Samstag, Juni 30, 2007

Ach du liebe Zeit!

Zeitnah, Zeitraum, Zeitfenster, Zeitpunkt, Zeitdruck, Echtzeit, Zeitvertreib, Zeitgeschichte... diese Aufzählung von "Zeitwörtern" ließe sich wohl endlos fortsetzen. Ich will das jetzt nicht tun, aber vielleicht fügt der eine oder andere Leser das eine oder andere "Zeitwort" hinzu.

Warum gibt es so viele "Zeitwörter"? Möglicherweise, weil die Zeit etwas Unfassbares ist, wohl auch etwas Unbegreifliches. Vergangenheit, Gegenwart und Zukunft gehen ineinander über, und es fällt uns schwer, das eine vom anderen und dies vom nächsten zu trennen. So gehen wir mit der Zeit recht hilflos um und auch ziemlich willkürlich.

Das führt zu den unterschiedlichsten Ergebnissen. Mal sind sie ausgesprochen albern, gelegentlich sinnvoll, an einige haben wir uns gewöhnt, andere möchten wir so ohne weiteres nicht akeptieren. Schauen wir uns ein paar Beispiele an.

"Zeitnah". Bitte veröffentlichen Sie den beigefügten Text zeitnah, hieß es in einer e-mail, die ich heute erhielt. Zeitnah? Gemeint war: Bitte veröffentlichen Sie den beigefügten Text umgehend, möglichst sofort. Warum zeitnah? Weil zeitnah so ungenau, so unverbindlich klingt? Möglich. Wie blödsinnig das ist, zeigt folgendes Beispiel. Wenn ich sofort losgehen muss, um den nächsten Bus zu erreichen, dann sage ich ja auch nicht "ich muss zeitnah gehen, um den Bus zu erreichen. Ich sage. Ich muss sofort los und nicht - zeitnah!

"Zeitraum". An dieses Zeitwort haben wir uns gewöhnt. Es beschreibt einen Anfang und ein Ende, eine Zeitspanne, die wir mit Zeitraum benennen. Je nachdem steht viel Zeit oder auch wenig zur Verfügung. Damit können wir umgehen. Wir sprechen aber nicht von einem kleinen oder einem großen Zeitraum, also nicht von einer Zeithütte oder einem Zeitpalast. Das ist beim "Zeitfenster" anders.

◆ ◆ ◆

• Fragen
#1 Was war laut dem Text über die Zeitwörter mit der Bitte gemeint, den beigefügten Text „zeitnah“ zu veröffentlichen?
#2 Geben Sie aus dem Text über die Zeitwörter die Passage zwischen „Warum gibt es“ und „auch ziemlich willkürlich.“ wörtlich wieder, beide Stellen eingeschlossen.

• Entnommenes Material

◆ ◆ ◆

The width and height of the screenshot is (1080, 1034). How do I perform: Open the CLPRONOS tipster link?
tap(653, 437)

◆ ◆ ◆

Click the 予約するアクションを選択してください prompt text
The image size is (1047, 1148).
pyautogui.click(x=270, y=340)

◆ ◆ ◆

• Lösungen
#1 Der beigefügte Text sollte umgehend, möglichst sofort, veröffentlicht werden.

#2
Warum gibt es so viele "Zeitwörter"? Möglicherweise, weil die Zeit etwas Unfassbares ist, wohl auch etwas Unbegreifliches. Vergangenheit, Gegenwart und Zukunft gehen ineinander über, und es fällt uns schwer, das eine vom anderen und dies vom nächsten zu trennen. So gehen wir mit der Zeit recht hilflos um und auch ziemlich willkürlich.